# Source records
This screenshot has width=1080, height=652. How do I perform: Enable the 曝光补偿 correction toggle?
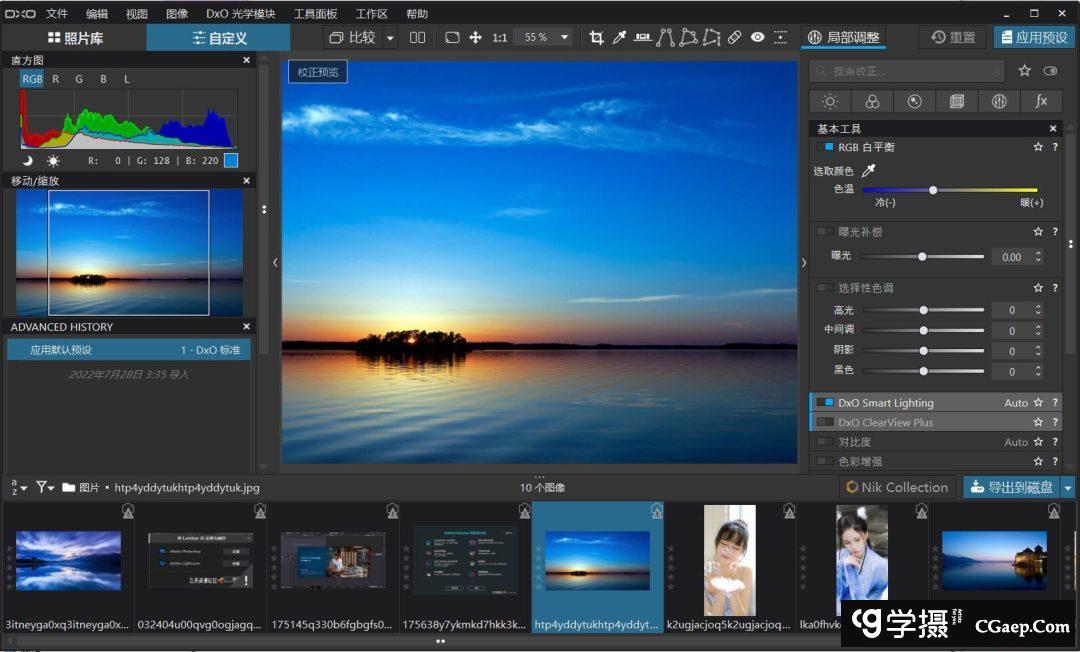click(825, 232)
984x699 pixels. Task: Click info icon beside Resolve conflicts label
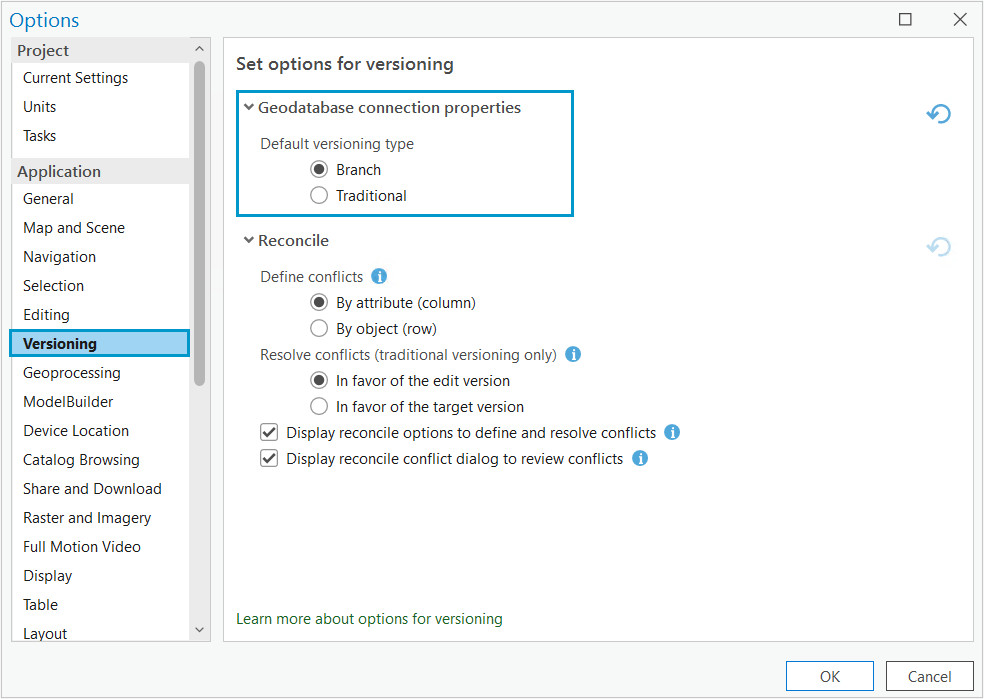(x=573, y=354)
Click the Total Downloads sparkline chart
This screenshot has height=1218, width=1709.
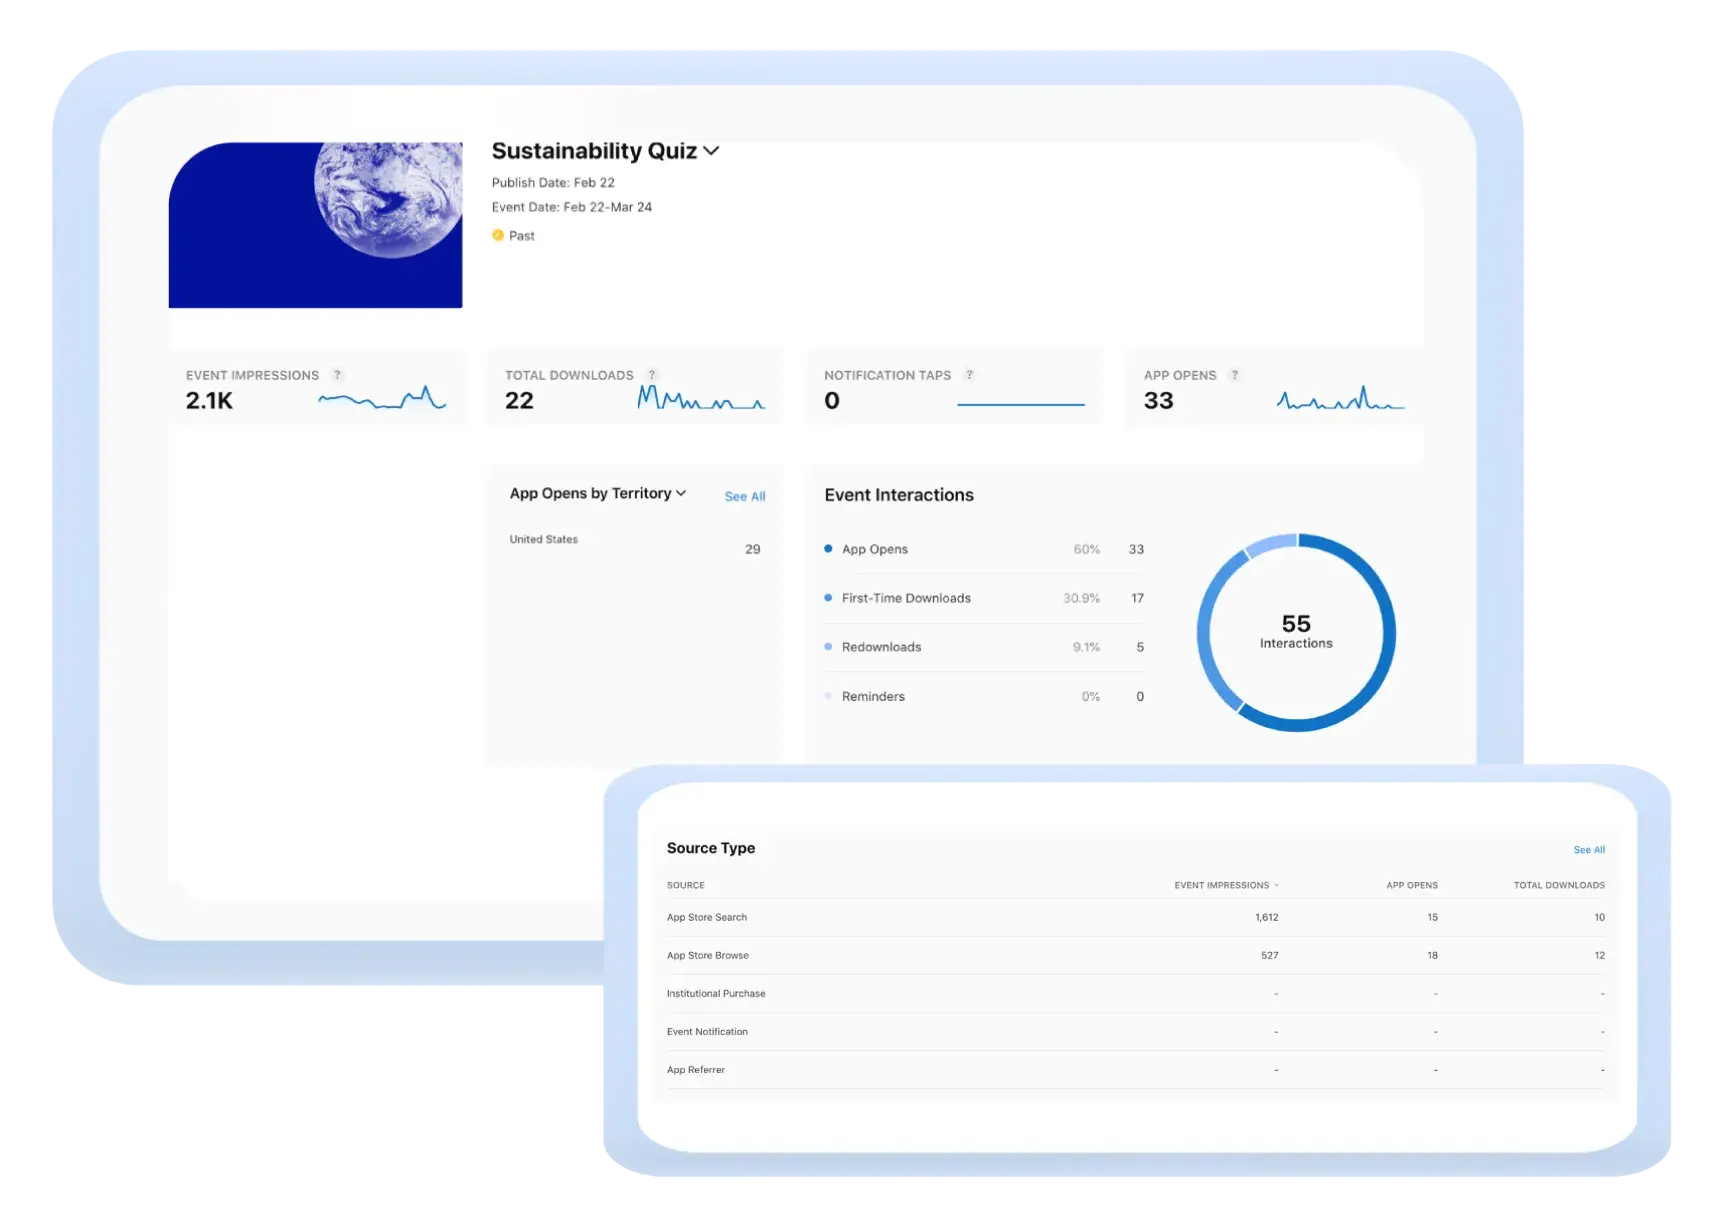point(701,399)
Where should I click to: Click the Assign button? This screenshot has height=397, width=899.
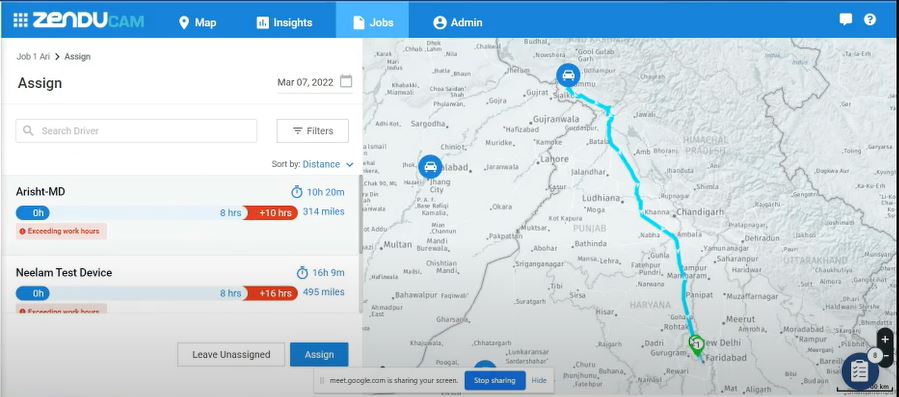pyautogui.click(x=319, y=355)
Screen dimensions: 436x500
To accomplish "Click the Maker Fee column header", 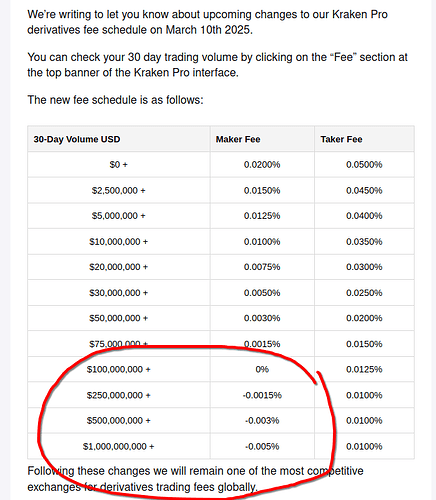I will pos(262,139).
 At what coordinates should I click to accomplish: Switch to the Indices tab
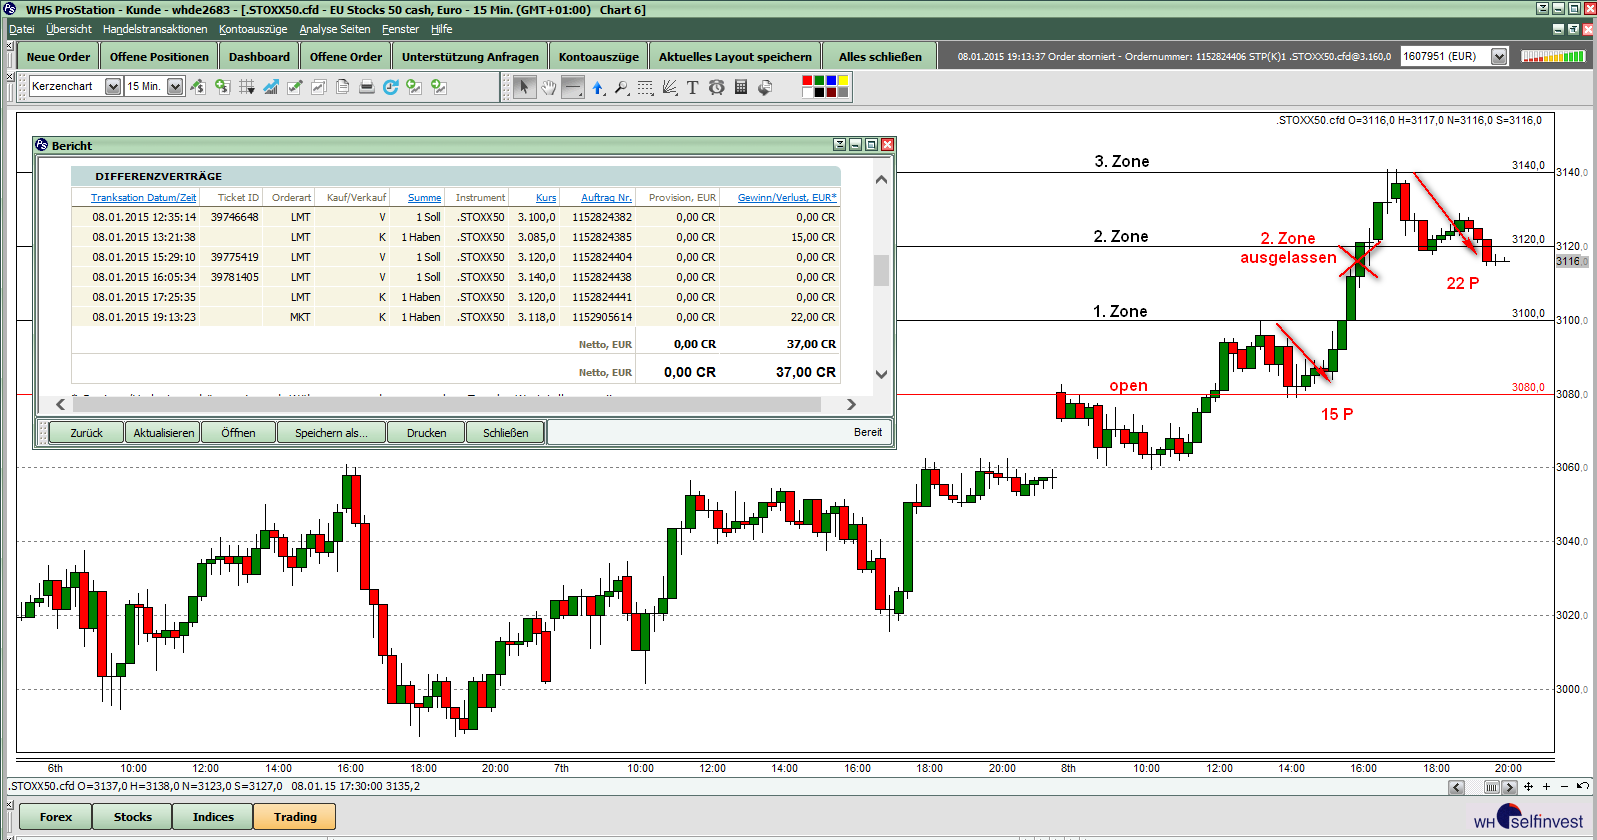coord(213,817)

# WORK TASK
Begin at the line with "At what coordinates" and end at the last line of the data above. Reproduce those lines exactly, but not the pictures.

# RESPONSE FOR THIS EXERCISE
 At what coordinates should I click to accomplish: Switch to the Indices tab
coord(213,817)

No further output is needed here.